__Exercise details__. Every line of the data below must be given again exactly.

__Data section__.

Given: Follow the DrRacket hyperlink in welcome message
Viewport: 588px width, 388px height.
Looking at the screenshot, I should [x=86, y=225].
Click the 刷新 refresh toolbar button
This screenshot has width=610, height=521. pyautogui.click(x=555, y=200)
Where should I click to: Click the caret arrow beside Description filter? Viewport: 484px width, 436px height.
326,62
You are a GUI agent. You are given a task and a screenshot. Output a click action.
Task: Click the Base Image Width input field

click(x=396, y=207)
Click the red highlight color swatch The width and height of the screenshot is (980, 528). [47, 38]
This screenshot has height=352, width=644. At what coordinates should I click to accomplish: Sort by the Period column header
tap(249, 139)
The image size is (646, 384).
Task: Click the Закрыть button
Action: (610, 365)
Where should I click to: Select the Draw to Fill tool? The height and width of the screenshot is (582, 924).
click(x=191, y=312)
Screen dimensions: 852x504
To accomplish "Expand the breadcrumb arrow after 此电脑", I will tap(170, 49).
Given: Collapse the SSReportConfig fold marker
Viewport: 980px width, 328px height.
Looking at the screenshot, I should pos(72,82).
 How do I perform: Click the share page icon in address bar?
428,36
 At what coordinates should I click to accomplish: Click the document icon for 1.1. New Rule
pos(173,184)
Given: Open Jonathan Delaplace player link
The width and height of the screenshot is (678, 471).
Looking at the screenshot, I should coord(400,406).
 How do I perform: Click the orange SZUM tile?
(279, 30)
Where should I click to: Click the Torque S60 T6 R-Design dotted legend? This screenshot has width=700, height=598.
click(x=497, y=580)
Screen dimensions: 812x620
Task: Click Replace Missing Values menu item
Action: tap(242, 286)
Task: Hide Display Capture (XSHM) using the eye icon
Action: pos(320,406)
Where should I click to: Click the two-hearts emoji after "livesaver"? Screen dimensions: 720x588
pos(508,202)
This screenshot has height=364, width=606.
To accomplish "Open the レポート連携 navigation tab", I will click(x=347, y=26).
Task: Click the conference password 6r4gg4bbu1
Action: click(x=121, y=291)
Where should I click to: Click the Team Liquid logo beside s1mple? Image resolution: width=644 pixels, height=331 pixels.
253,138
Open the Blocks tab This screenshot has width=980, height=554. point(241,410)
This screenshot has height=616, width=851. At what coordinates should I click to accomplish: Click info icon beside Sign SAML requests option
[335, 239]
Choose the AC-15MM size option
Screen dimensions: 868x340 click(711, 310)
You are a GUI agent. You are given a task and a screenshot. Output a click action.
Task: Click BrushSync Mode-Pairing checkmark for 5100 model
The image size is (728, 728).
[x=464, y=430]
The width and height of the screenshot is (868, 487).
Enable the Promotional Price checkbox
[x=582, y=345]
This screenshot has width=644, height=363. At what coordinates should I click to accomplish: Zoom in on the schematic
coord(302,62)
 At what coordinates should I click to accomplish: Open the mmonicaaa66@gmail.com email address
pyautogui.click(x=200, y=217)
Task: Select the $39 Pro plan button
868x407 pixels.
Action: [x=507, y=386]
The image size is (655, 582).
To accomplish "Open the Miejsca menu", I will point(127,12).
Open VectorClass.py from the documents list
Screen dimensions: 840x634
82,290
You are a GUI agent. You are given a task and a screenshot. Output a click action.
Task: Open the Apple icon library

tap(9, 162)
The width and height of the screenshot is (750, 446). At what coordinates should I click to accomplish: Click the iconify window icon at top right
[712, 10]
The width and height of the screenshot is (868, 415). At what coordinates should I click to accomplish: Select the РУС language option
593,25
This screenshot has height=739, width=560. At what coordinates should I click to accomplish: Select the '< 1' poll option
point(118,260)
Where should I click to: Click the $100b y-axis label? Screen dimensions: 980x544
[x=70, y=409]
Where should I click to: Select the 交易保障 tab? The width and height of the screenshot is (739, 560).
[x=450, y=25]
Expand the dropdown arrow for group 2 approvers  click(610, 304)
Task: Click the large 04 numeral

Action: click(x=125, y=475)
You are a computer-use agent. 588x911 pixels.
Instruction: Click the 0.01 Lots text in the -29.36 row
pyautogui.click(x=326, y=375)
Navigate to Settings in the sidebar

__Result of this task__.
Given: Follow the DrRacket hyperlink in welcome message
Viewport: 588px width, 388px height.
Looking at the screenshot, I should [x=86, y=225].
Click the 刷新 refresh toolbar button
This screenshot has width=610, height=521. pyautogui.click(x=555, y=200)
Where should I click to: Click the caret arrow beside Description filter? Viewport: 484px width, 436px height.
326,62
You are a GUI agent. You are given a task and a screenshot. Output a click action.
Task: Click the Base Image Width input field

click(x=396, y=207)
Click the red highlight color swatch The width and height of the screenshot is (980, 528). [47, 38]
This screenshot has height=352, width=644. At what coordinates should I click to accomplish: Sort by the Period column header
tap(249, 139)
The image size is (646, 384).
Task: Click the Закрыть button
Action: (610, 365)
Where should I click to: Select the Draw to Fill tool? The height and width of the screenshot is (582, 924).
click(x=191, y=312)
Screen dimensions: 852x504
To accomplish "Expand the breadcrumb arrow after 此电脑", I will tap(170, 49).
Given: Collapse the SSReportConfig fold marker
Viewport: 980px width, 328px height.
Looking at the screenshot, I should pos(72,82).
 How do I perform: Click the share page icon in address bar?
428,36
 At what coordinates should I click to accomplish: Click the document icon for 1.1. New Rule
pos(173,184)
Given: Open Jonathan Delaplace player link
The width and height of the screenshot is (678, 471).
Looking at the screenshot, I should coord(400,406).
 How do I perform: Click the orange SZUM tile?
(279, 30)
Where should I click to: Click the Torque S60 T6 R-Design dotted legend? This screenshot has width=700, height=598.
click(x=497, y=580)
Screen dimensions: 812x620
Task: Click Replace Missing Values menu item
Action: tap(242, 286)
Task: Hide Display Capture (XSHM) using the eye icon
Action: pos(320,406)
Where should I click to: Click the two-hearts emoji after "livesaver"? Screen dimensions: 720x588
pos(508,202)
This screenshot has height=364, width=606.
To accomplish "Open the レポート連携 navigation tab", I will click(x=347, y=26).
Task: Click the conference password 6r4gg4bbu1
Action: click(x=121, y=291)
Where should I click to: Click the Team Liquid logo beside s1mple? Image resolution: width=644 pixels, height=331 pixels.
253,138
Open the Blocks tab This screenshot has width=980, height=554. point(241,410)
This screenshot has height=616, width=851. At what coordinates should I click to accomplish: Click info icon beside Sign SAML requests option
[335, 239]
Choose the AC-15MM size option
Screen dimensions: 868x340 click(711, 310)
You are a GUI agent. You are given a task and a screenshot. Output a click action.
Task: Click BrushSync Mode-Pairing checkmark for 5100 model
The image size is (728, 728).
[x=464, y=430]
The width and height of the screenshot is (868, 487).
Enable the Promotional Price checkbox
[x=582, y=345]
This screenshot has width=644, height=363. At what coordinates should I click to accomplish: Zoom in on the schematic
coord(302,62)
 At what coordinates should I click to accomplish: Open the mmonicaaa66@gmail.com email address
pyautogui.click(x=200, y=217)
Task: Select the $39 Pro plan button
868x407 pixels.
Action: [x=507, y=386]
The image size is (655, 582).
To accomplish "Open the Miejsca menu", I will point(127,12).
Open VectorClass.py from the documents list
Screen dimensions: 840x634
82,290
You are a GUI agent. You are given a task and a screenshot. Output a click action.
Task: Open the Apple icon library

tap(9, 162)
The width and height of the screenshot is (750, 446). At what coordinates should I click to accomplish: Click the iconify window icon at top right
[712, 10]
The width and height of the screenshot is (868, 415). At what coordinates should I click to accomplish: Select the РУС language option
593,25
This screenshot has height=739, width=560. At what coordinates should I click to accomplish: Select the '< 1' poll option
point(118,260)
Where should I click to: Click the $100b y-axis label? Screen dimensions: 980x544
[x=70, y=409]
Where should I click to: Select the 交易保障 tab? The width and height of the screenshot is (739, 560).
[x=450, y=25]
Expand the dropdown arrow for group 2 approvers  click(610, 304)
Task: Click the large 04 numeral

Action: click(x=125, y=475)
You are a computer-use agent. 588x911 pixels.
Instruction: Click the 0.01 Lots text in the -29.36 row
pyautogui.click(x=326, y=375)
Navigate to Settings in the sidebar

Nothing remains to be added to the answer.